ÆTHELBERHT, king of Kent, son of Eormenric, probably
came to the throne in A.D. 560. The first recorded event of
his reign was a serious reverse at the hands of Ceawlin of
Wessex in the year 568 (Chronicle) at a place called Wibbandune.
Æthelberht married Berhta, daughter of Charibert, king of Paris,
who brought over Bishop Liudhard as her private confessor.
According to Bede, Æthelberht's supremacy in 597 stretched
over all the English kingdoms as far as the Humber. The nature
of this supremacy has been much disputed, but it was at any
rate sufficient to guarantee the safety of Augustine in his conference with the British bishops. Æthelberht exercised a
stricter sway over Essex, where his nephew Saberht was king.

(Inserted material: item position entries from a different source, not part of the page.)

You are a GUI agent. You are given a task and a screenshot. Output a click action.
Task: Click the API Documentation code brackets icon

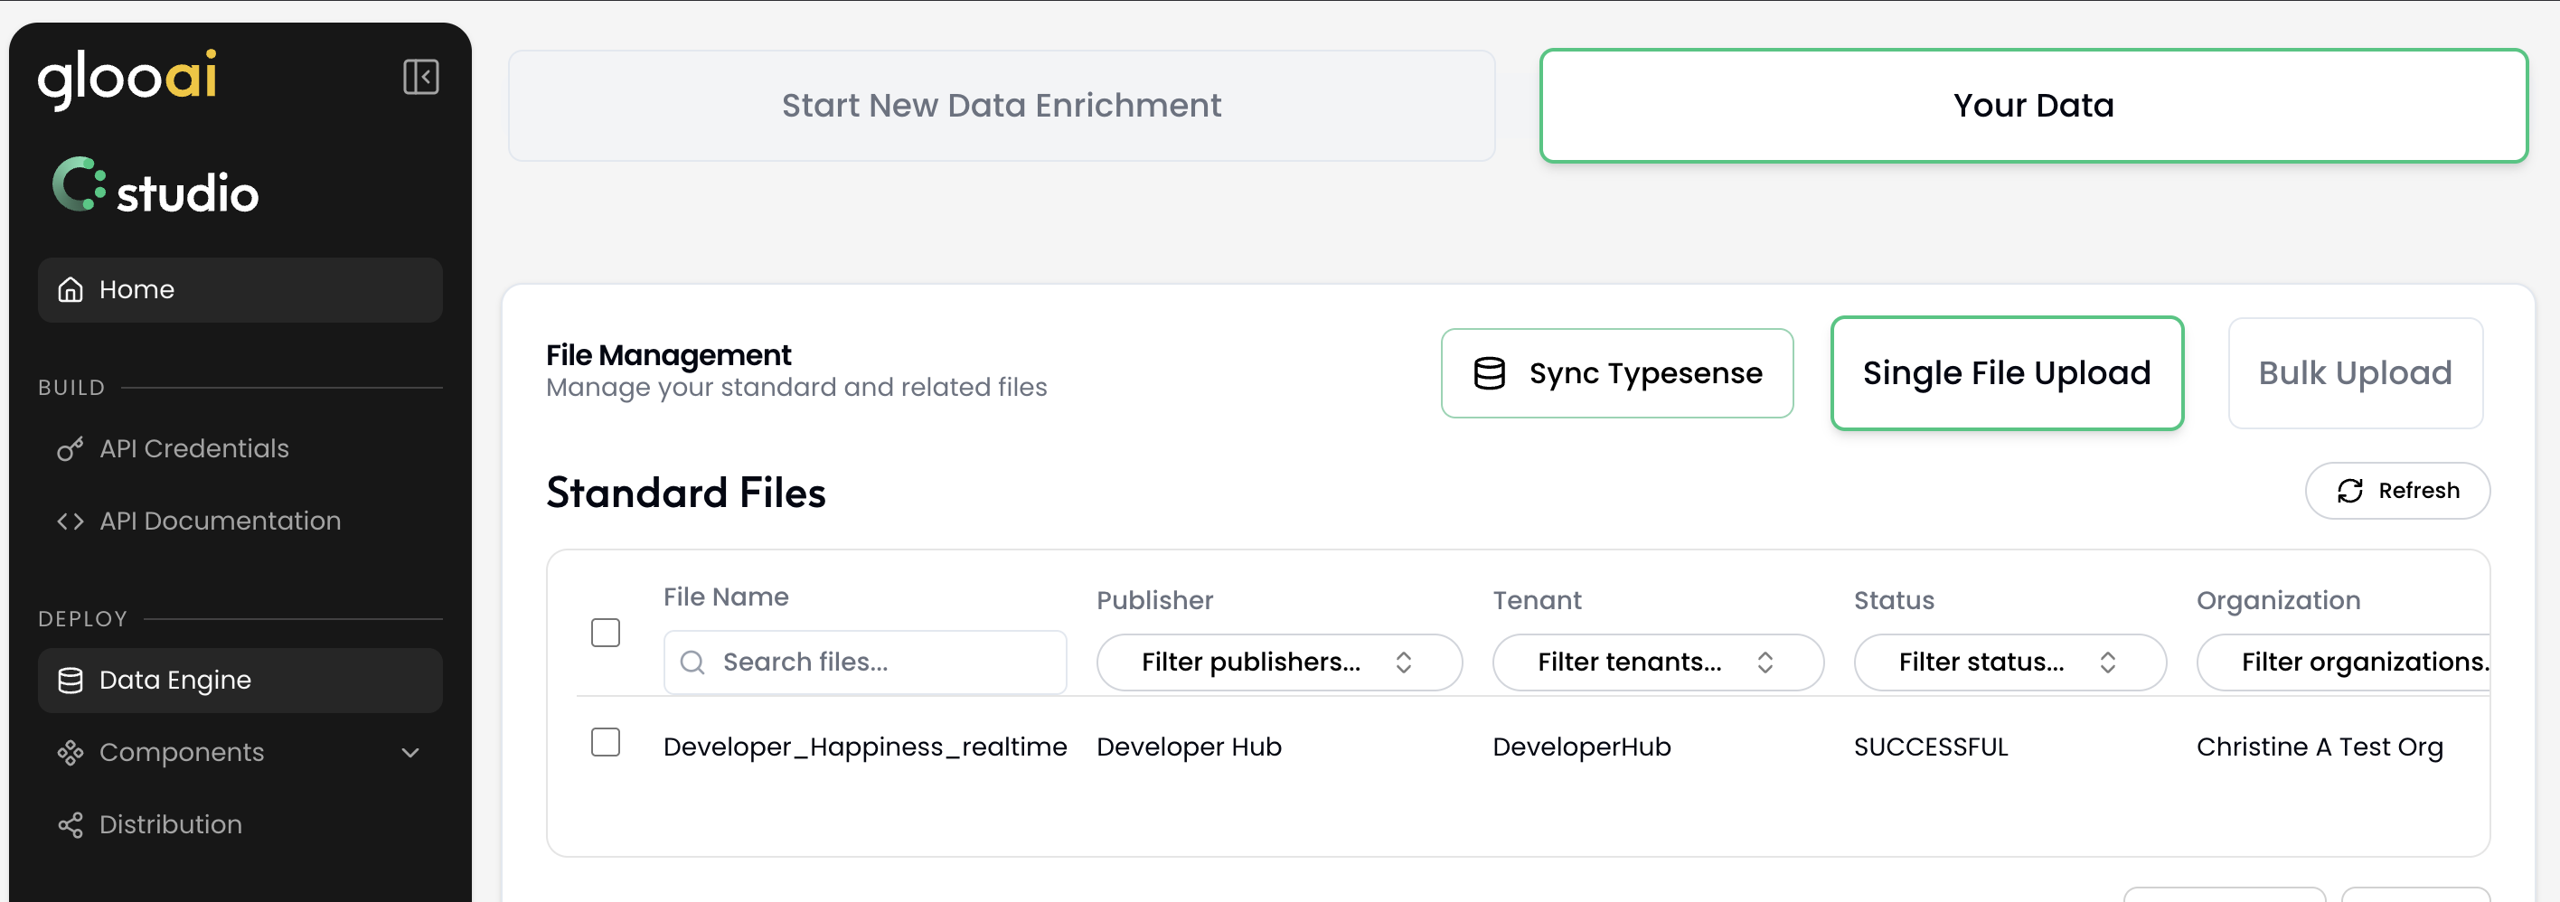click(71, 521)
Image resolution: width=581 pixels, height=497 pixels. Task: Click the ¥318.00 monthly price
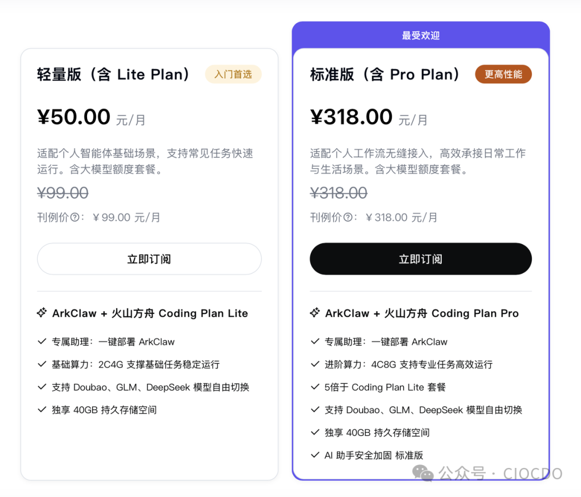coord(351,117)
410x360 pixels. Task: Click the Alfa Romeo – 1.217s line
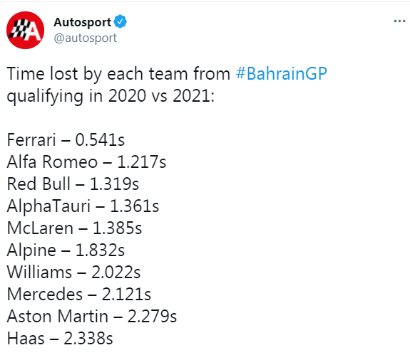86,162
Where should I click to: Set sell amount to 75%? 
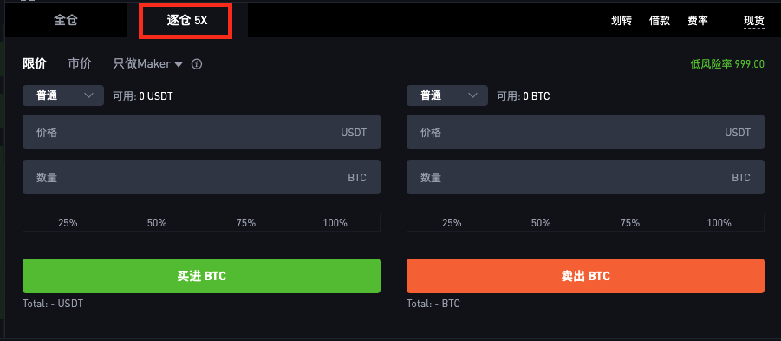[630, 222]
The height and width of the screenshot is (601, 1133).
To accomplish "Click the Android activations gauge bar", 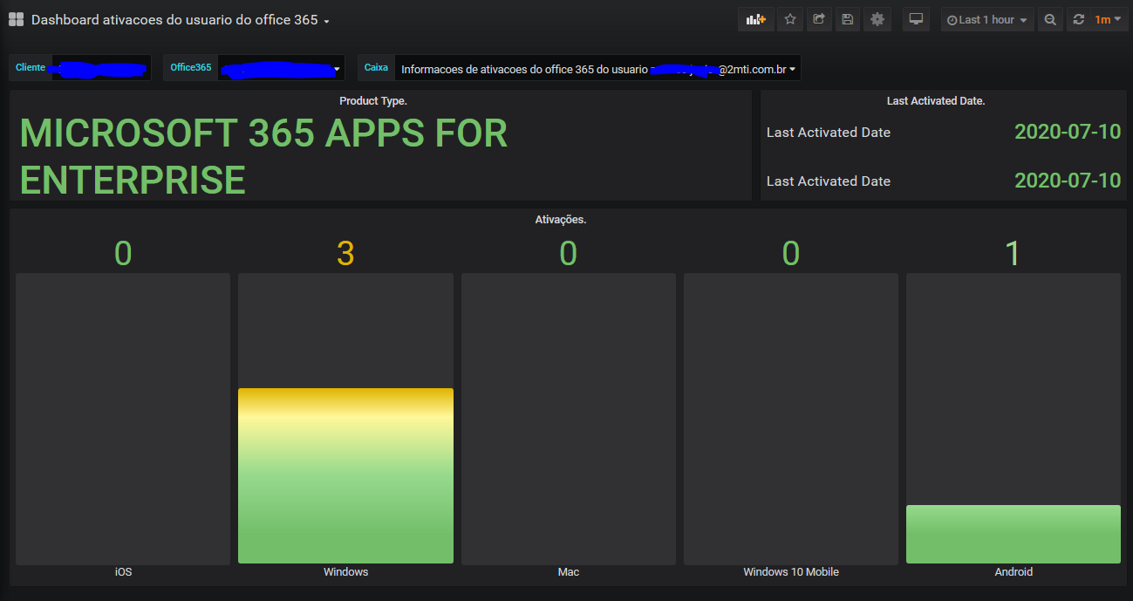I will click(x=1013, y=534).
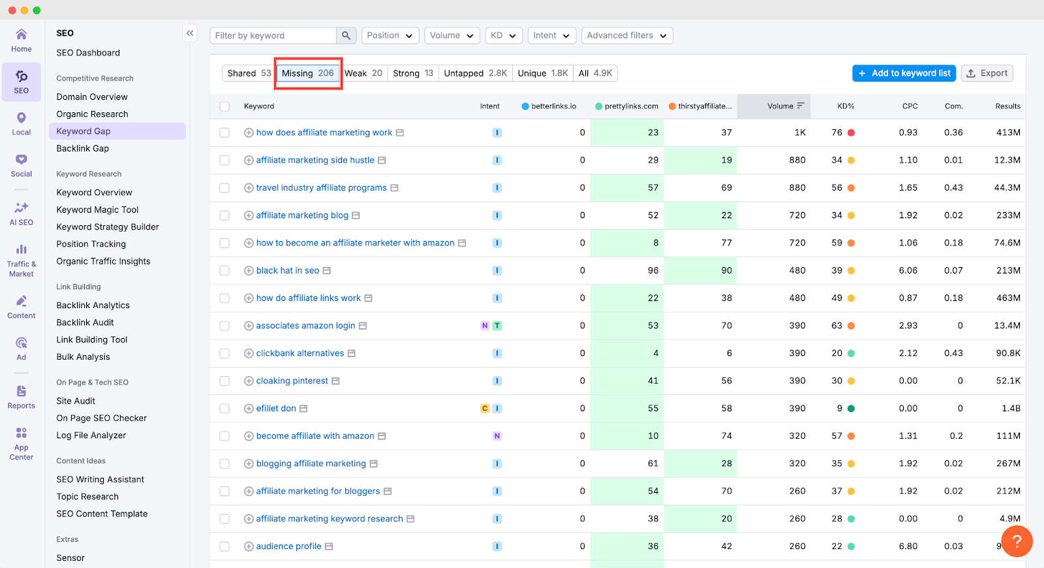The height and width of the screenshot is (568, 1044).
Task: Click Add to keyword list button
Action: [x=904, y=73]
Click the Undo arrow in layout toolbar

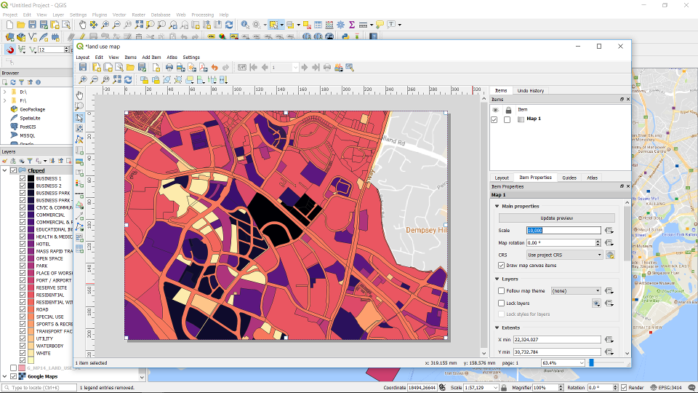pos(214,68)
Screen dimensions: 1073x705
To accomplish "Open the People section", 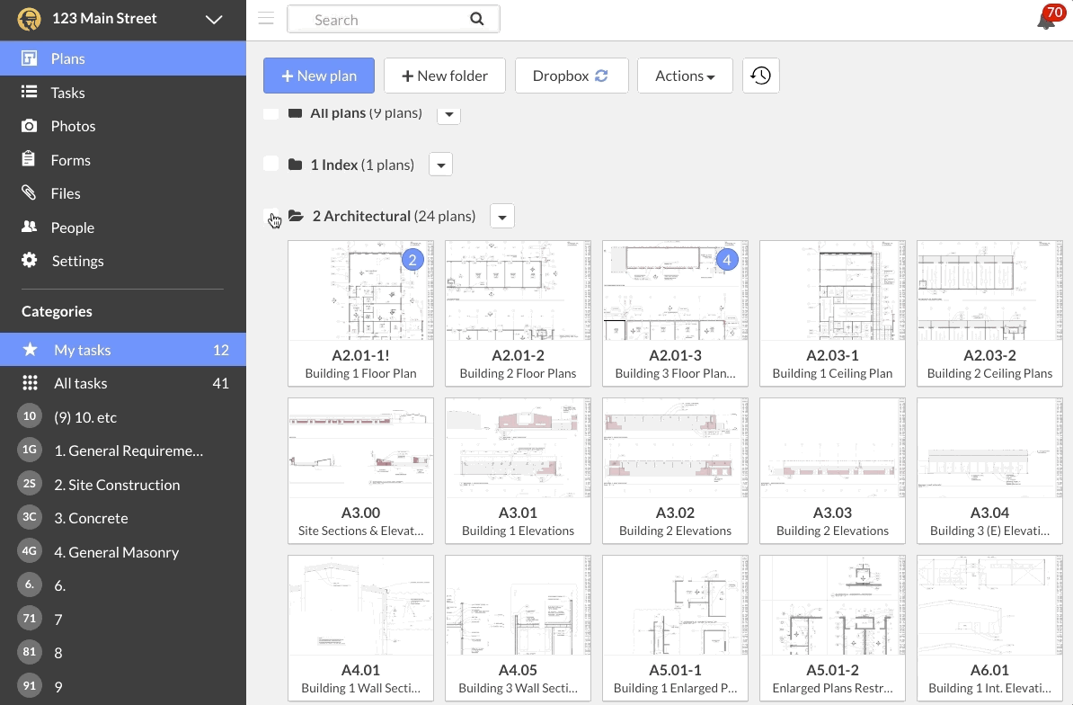I will [x=72, y=227].
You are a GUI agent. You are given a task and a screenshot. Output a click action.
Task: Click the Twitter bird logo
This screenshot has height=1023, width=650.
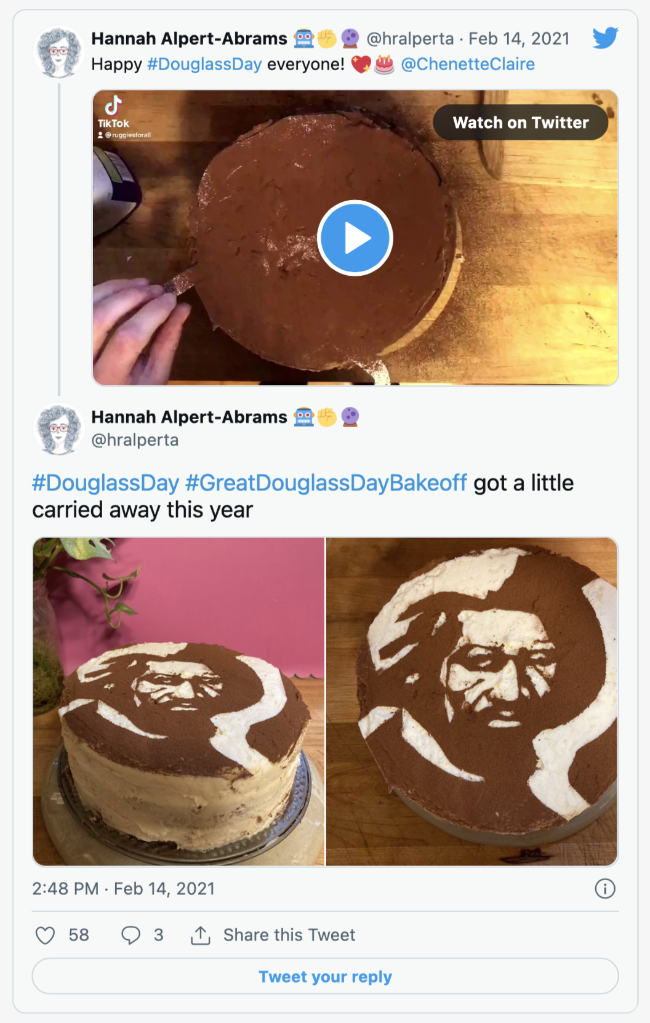(606, 38)
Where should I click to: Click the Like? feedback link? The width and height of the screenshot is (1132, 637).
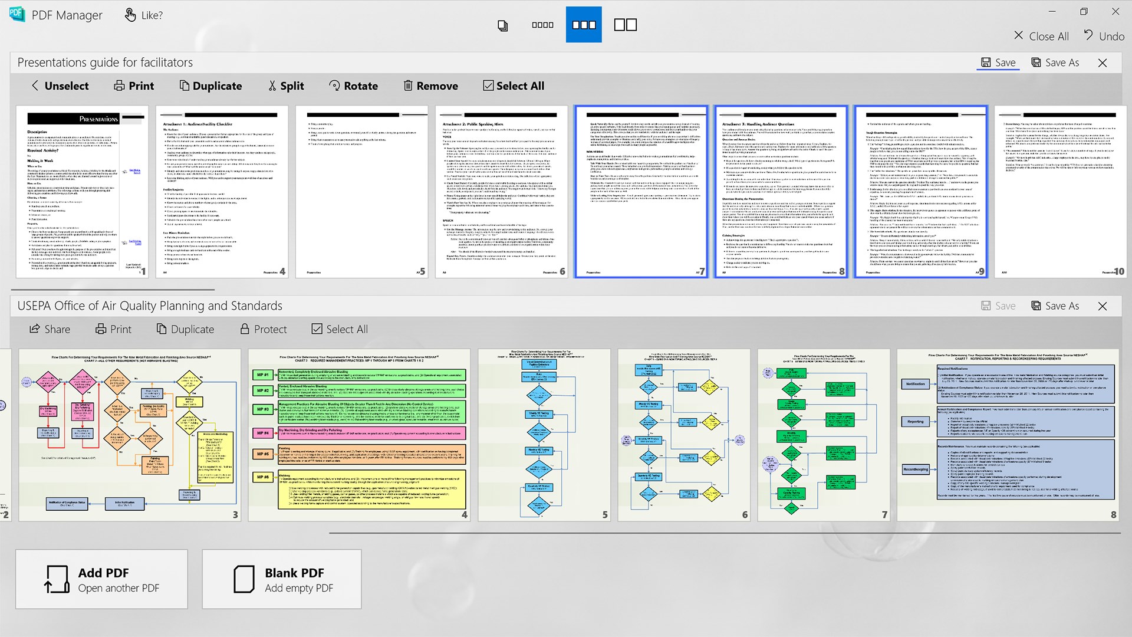[x=143, y=15]
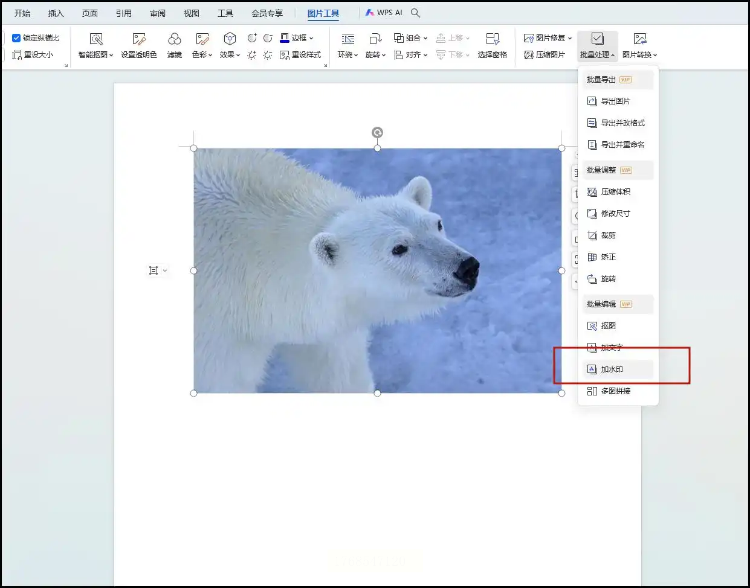Select 导出并改格式 menu entry

[x=622, y=123]
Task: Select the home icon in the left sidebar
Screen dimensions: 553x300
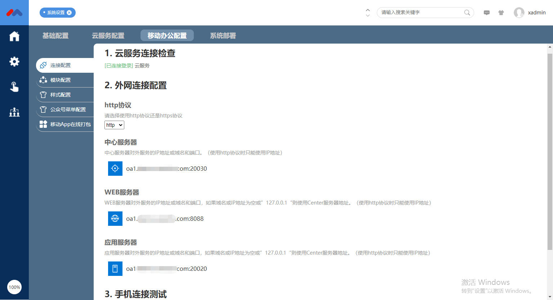Action: click(14, 36)

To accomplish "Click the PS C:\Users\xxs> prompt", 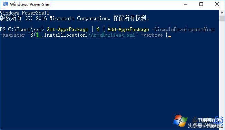I will [22, 29].
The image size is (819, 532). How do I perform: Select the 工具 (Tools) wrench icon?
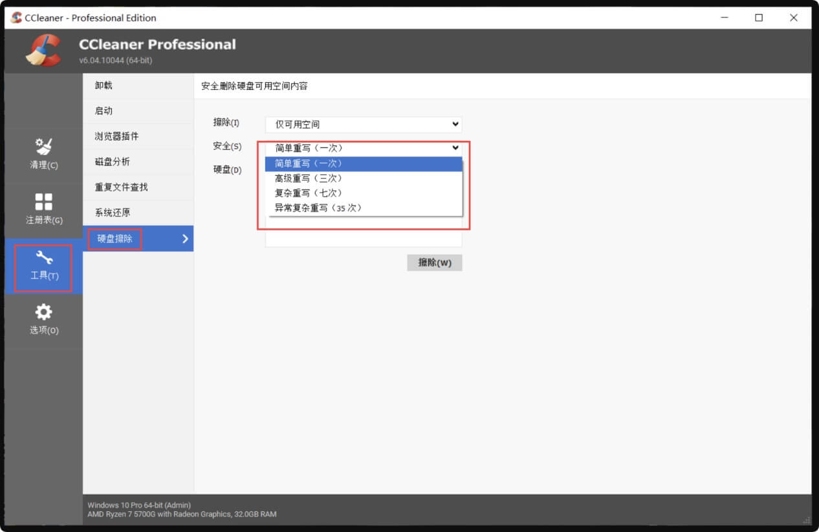tap(43, 266)
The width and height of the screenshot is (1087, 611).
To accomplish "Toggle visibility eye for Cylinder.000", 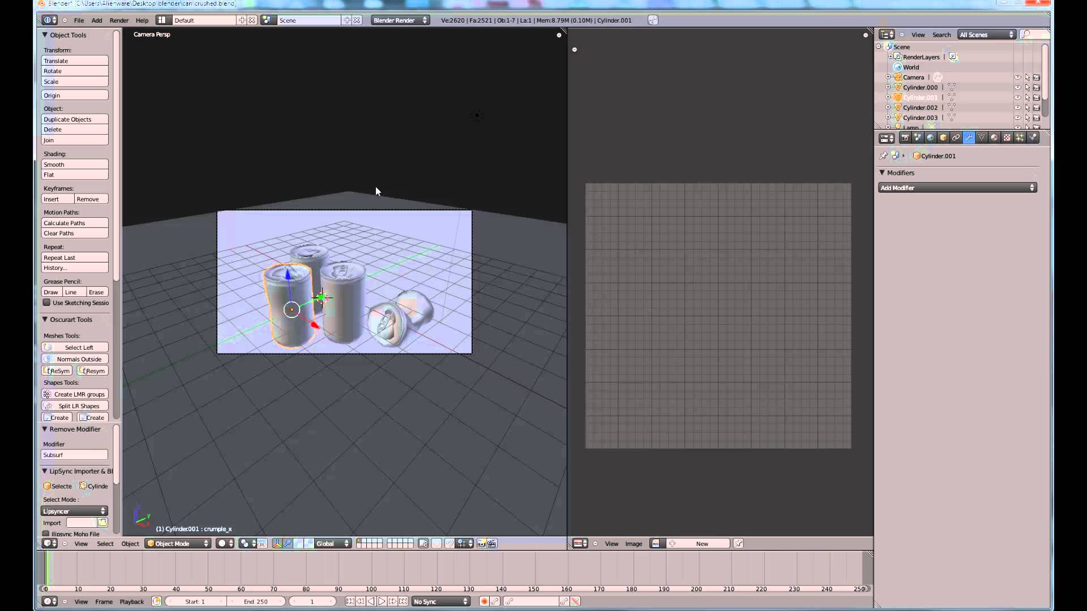I will click(x=1017, y=88).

In 597 the mission of Augustine landed in Thanet and was received at first with some hesitation by the king. He seems to
have acted with prudence and moderation during the conversion
of his kingdom and did not countenance compulsory proselytism.
Æthelberht gave Augustine a dwelling-place in Canterbury, and
Christ Church was consecrated in 603. He also made grants to
found the see of Rochester, of which Justus became first bishop
in 604, and his influence established Mellitus at London in the
same year. A code of laws issued by him which is still extant
is probably the oldest document in the English language, and
contains a list of money fines for various crimes. Towards
the close of his reign his pre-eminence as Bretwalda was disturbed by the increasing power of Rædwald of East Anglia.
He died probably in 616, and was succeeded by his son Eadbald.
See Bede, Hist. Ecc. (Plummer) i. 25, 26, ii. 3, 5; Saxon Chronicle (Earle and Plummer), s.a.568.